▶ _Data to process_
+ + +
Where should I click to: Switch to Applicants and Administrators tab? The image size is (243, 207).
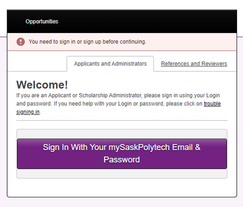(110, 64)
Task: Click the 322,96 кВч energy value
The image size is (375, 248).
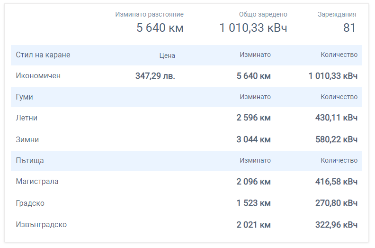Action: click(336, 225)
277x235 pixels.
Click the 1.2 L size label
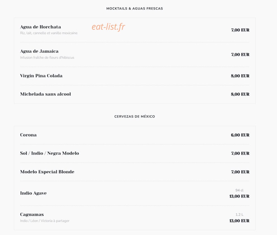coord(239,215)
+ + +
▶ _What to work on_
What is needed is an exact copy of the lines from the line with "Task: Click the 322,96 кВч energy value" to the end of the data above, both included, without any pictures.

▶ _Exercise output_
Task: Click the 322,96 кВч energy value
The image size is (375, 248).
Action: click(336, 225)
277x235 pixels.
Click the 1.2 L size label
coord(239,215)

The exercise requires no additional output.